In München liefern Depeche Mode Großartiges ab. Mehr als zwei Stunden lang. Die alten Hits werden naturgemäß euphorischer bejubelt als die neuen Songs. Dave Gahan zeigt eine Energie wie in den Anfangszeiten. Jede Bewegung sitzt: die kecken Drehungen, der laszive Griff durch die Haare, die in die Luft geschmissenen Arme. Zwischendurch dreht er dem Publikum den Rücken zu und vollführt einen Hüftschwung, das selbst Shakira neidisch werden müsste. Auch Martin Gore gibt sich mehrmals am Mikro die Ehre - und singt gar nicht mal so schlecht.

Depeche Mode ist mehr als nur eine Band. Sie sind der Inbegriff eines gewissen Lifestyles. Teenager in der ganzen Welt versuchten sich in den Achtzigern wie sie zu kleiden, wie sie auszusehen, so cool zu sein wie sie. Manche versuchen es heute noch. Die skurrilste Ausprägung des Kults sind aber wohl die Depeche-Mode-Partys, die selbst die entlegensten Dörfer der Republik erreichen. Dabei treffen sich hunderte Depeche-Mode-Lookalikes und tanzen den ganzen Abend nur zu den Songs ihrer Lieblingsband. So etwas gibt es bei keiner anderen Gruppe im Musikbusiness. Eine U2-Party? Unvorstellbar. Und selbst die Rolling Stones haben es nie soweit gebracht.

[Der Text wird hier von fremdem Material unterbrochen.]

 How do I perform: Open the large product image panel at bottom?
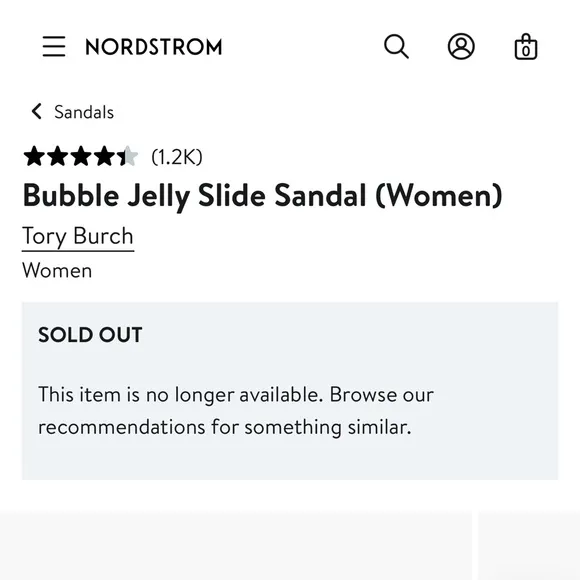click(236, 545)
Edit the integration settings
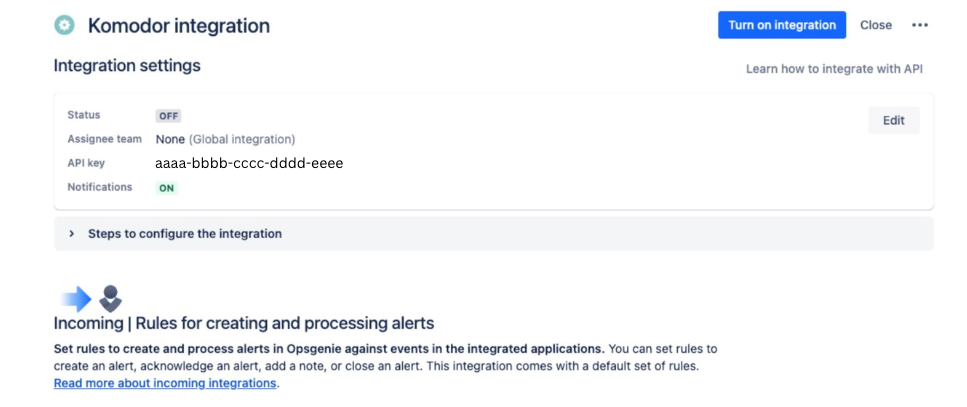The image size is (967, 407). (894, 120)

Man kann froh sein, dass sich der bekannte Musikkritiker Diedrich Diederichsen damals gehörig geirrt hat. 1981 prophezeite er der Band, es würde sie nicht lange geben. 2013, 32 Jahre später, ist Synthiepop wieder richtig angesagt, das Achtziger-Jahre-Revival im vollen Gange. Die Gruppen, die heute diese Musik machen, versuchen alle nur das zu imitieren, was die Briten Anfang der Achtziger erfunden haben. Depeche Mode ist das Original. Alle anderen sind ihre Wiedergänger. Von so einer Band kann man wirklich nicht genug kriegen.